[START OF Excerpted text]

Plaintiff immigrated to the United States from Ethiopia in 1989. In February 1998, plaintiff was an employed cab driver working in Boston, Massachusetts. In late February of that year, plaintiff and a co-worker, Germai Zeleke, visited Columbus where they met defendant, who had also immigrated from Ethiopia in 1990, and who owned and operated several central Ohio retail convenience stores. Among these was the "Brothers Drive Thru" located on Livingston Avenue, the "Daily Mart" located on Lockborne Road, and the "Quick Stop" located at 1380 South Fourth Street, in Columbus Ohio.
Plaintiff and Zeleke were introduced to defendant by the business partner of one of Zeleke's family members. According to the testimony of plaintiff, shortly after meeting defendant, defendant began to inquire if the two would be interested in purchasing one of his stores. After some discussion, plaintiff and Zeleke verbally agreed to purchase the Brothers Drive Thru. Plaintiff and Zeleke paid defendant $100,000 as an earnest money down payment on March 4, 1998. Defendant gave them a signed receipt for this deposit.
After making the down payment, plaintiff and Zeleke returned to Boston to raise the remainder of the purchase price. By March 14, 1998, the two returned to Columbus where they signed a formal purchase agreement with defendant. At that time, plaintiff and Zeleke paid defendant an additional $40,000.
Plaintiff and Zeleke started operating the drive thru shortly after giving defendant their initial earnest money deposit. Almost immediately, however, the working relationship between the two deteriorated. After closing the purchase from defendant, Zeleke commenced a campaign to reorganize ownership of the business to include Zeleke's brother as an equal one-third owner. Plaintiff and Zeleke eventually reached an impasse, plaintiff steadfast in his belief the two should remain one-half owners, and Zeleke equally steadfast that he, plaintiff, and his brother should become equal one-third owners.
Unable to reach an agreement on their own, plaintiff and Zeleke contacted attorney William Abraham, who had assisted them in the purchase of Brother's Drive Thru. Abraham suggested that the two formally meet to see if there was any chance of amicably resolving their dispute. To that end, Abraham offered his office as a convenient meeting place, but advised each to retain independent counsel since their interests were now likely antagonistic. It is at this point that defendant reentered the situation. Defendant was also invited to the parties' April 8, 1998 meeting because he had stated that he was willing to repurchase the Brothers Drive Thru if plaintiff and Zeleke were unable to reach an agreement.
The testimony of plaintiff and defendant dramatically differs concerning the events which occurred on, and after April 7, 1998. According to plaintiff, defendant visited plaintiff on April 7 and asked if he wished to become an equal shareholder in defendant's corporation. Later that day, plaintiff claims that defendant returned with his business advisor, Seifu Begashaw, and the two drove plaintiff to view defendant's other stores, the Daily Mart and Quick Stop. The three then ate dinner at a local restaurant.
While they dined, Behgashaw and defendant characterized defendant as a successful businessman who traveled frequently. Stating that he believed plaintiff to be a hard-working, trustworthy individual, defendant offered to bring plaintiff into his enterprise as an equal shareholder for a purchase price of $200,000. Plaintiff explained that defendant agreed to credit towards plaintiff's purchase of half of defendant's business, the money that would be returned to plaintiff as a result of the repurchase of the Brothers Drive Thru.

[END OF Excerpted text]
[START OF Provided data]

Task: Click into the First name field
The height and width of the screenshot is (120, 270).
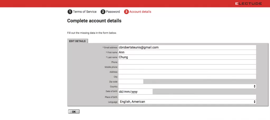Action: tap(187, 52)
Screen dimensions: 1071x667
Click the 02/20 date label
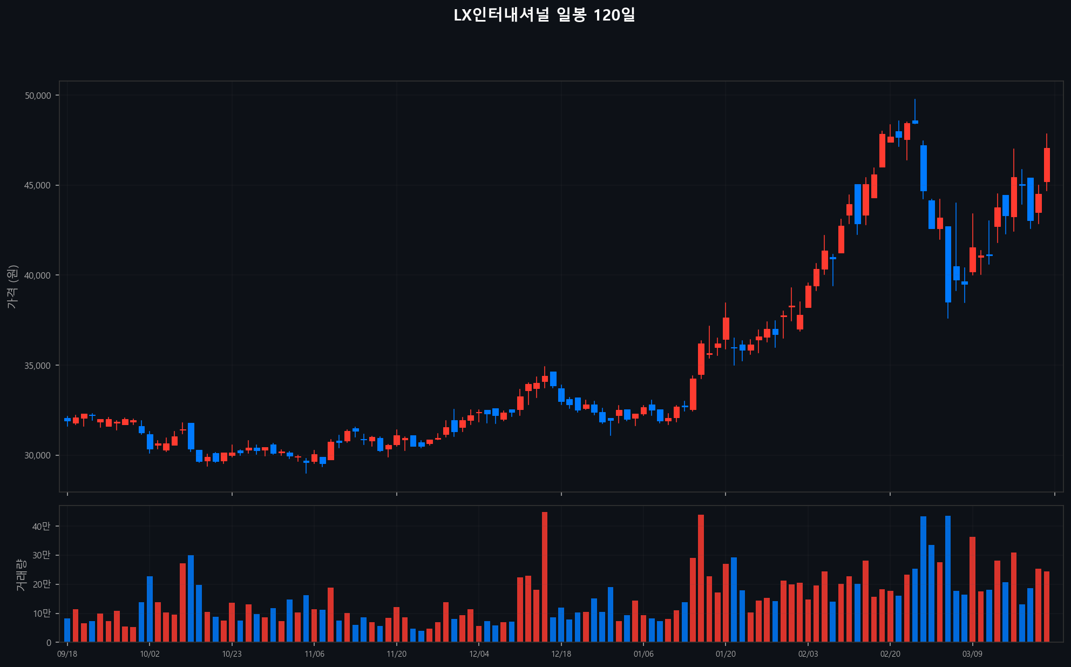(x=890, y=654)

[END OF Provided data]

Continue the court account of the Columbus convenience store dispute, starting right after its final sentence.

**Result of this task:**
Plaintiff testified that the next morning defendant and Begashaw drove him to the meeting with Zeleke. That meeting was attended by a number of other parties, including Zeleke's attorney, Zeleke's brother-in-law, and defendant and his attorney. After meeting for several hours, plaintiff and Zeleke were unable to overcome their impasse. The parties decided that the March 14, 1998 purchase agreement between plaintiff, Zeleke, and defendant would be cancelled. Defendant then returned his share of the Brothers Drive Thru purchase price to Zeleke in cash, but kept plaintiff's share, which he agreed would be credited towards plaintiff's investment in defendant's business as discussed the night before.
Shortly thereafter, plaintiff returned to Boston to wind up his affairs and to raise additional money. In total, plaintiff raised an additional $117,000, which, when combined with the credit from the repurchase of the Brothers Drive Thru, amounted to more than $185,000. Defendant subsequently agreed that this would be sufficient to purchase a one-half interest in his stores, and a closing was held at the office of Begashaw in Cincinnati on April 18, 1998. At closing, plaintiff received a copy of a "subscription agreement," and corporate minutes, as well as a stock certificate. The original subscription agreement and corporate minutes were kept by defendant. Interestingly, the stock certificate was dated April 7, rather than April 18, 1998.
As noted previously, defendant's testimony was almost directly contrary to that of plaintiff. First, defendant claimed that plaintiff did not give him any money on April 18, 1998, and did not purchase any interest in his business. Defendant also denied that he or Begashaw met with plaintiff on April 7, 1998, and denied that they discussed the purchase of one-half of defendant's business over dinner. Further, defendant denied driving plaintiff to the meeting at attorney Abraham's office the next day. Although defendant admitted that he endorsed and deposited into his account two checks written by plaintiff, one for $51,000, and the other for $17,041, defendant claimed that he did so only because he was cashing the checks as a favor for plaintiff. In his words, he was acting as a bank for plaintiff because plaintiff allegedly could not find a bank willing to do business with him. Defendant held to this claim in spite of the fact that the memo portion of the checks were both annotated with wording that the checks were for the purchase of a one-half interest in "Denu's Family Import Export, Inc."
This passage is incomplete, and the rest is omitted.